Carol Millam, safety manager for Amhof Trucking, which operates 75 trucks, said one way her fleet is trying to overcome that obstacle is to pair up older drivers with younger recruits as part of a mentoring program – a teacher/student relationship she said often helps with retention among Amhof’s retain older drivers as well, as they enjoy sharing their accumulated trucking knowledge.
“Millennials are so different from the drivers of yesteryear; they need help getting used to the lifestyle,” Millam said. “Their partners, spouses, and families are also not used to it, so we try to involve them as well.
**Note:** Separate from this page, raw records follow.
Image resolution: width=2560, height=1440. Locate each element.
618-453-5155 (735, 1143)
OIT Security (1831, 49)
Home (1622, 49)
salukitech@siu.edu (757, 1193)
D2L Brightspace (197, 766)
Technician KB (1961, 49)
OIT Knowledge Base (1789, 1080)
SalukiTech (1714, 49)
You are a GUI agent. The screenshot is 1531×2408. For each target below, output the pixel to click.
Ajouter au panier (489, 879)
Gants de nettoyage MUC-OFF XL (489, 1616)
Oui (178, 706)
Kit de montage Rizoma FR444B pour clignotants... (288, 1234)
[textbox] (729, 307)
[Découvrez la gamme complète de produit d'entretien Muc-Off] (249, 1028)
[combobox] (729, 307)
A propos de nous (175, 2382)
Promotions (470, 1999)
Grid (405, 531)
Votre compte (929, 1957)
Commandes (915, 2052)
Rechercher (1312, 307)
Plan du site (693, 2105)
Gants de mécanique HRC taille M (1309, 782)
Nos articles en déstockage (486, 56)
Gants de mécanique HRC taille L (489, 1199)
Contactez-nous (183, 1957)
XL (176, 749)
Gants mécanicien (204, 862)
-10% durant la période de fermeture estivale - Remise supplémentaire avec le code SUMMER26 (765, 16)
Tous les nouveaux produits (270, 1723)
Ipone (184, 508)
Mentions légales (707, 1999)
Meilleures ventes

We need to pay more attention to the driver’s family as well as to the drivers themselves.”
Doug Andrus’ Murdoch added that effort includes more personal engagement with drivers as well.
“I’ve found that if you give a driver’s a pay raise, most will say ‘well, it’s about time.’ But send them a birthday card with two movie tickets inside and it’s a very different story, with ‘thank you’ emails and Qualcomm messages,” he said. “We need to know their birthdays, their kids’ names, everything about them now.”
But all the fleet executives participating on the panel stressed repeatedly that shippers, receivers and consignees must recognize the outsized role they play in helping make driving a truck a more attractive job.
“They must offer places for drivers to rest, relax, get a Coca-Cola, go to bathroom and park overnight,” Murdoch noted – in addition to paying higher freight rates that will then allow motor carriers to beef up driver pay.
“Shippers and receivers also have to execute better,” emphasized Birchwood Foods’ Marquardt. “With ELDs [electronic logging devices] now coming on, they have to make better [loading and unloading] plans. That’s the only way it will work.”
“Drivers don’t want detention pay; they want to keep moving and to be productive,” said Hoekstra. “So there are a lot of areas where shippers can contribute. They have to think about how they would like to be treated and act accordingly. That will go a long way to making the job of driving a truck more attractive. Because people don’t leave jobs; they leave relationships. We need to make truck driving a tougher relationship to leave.”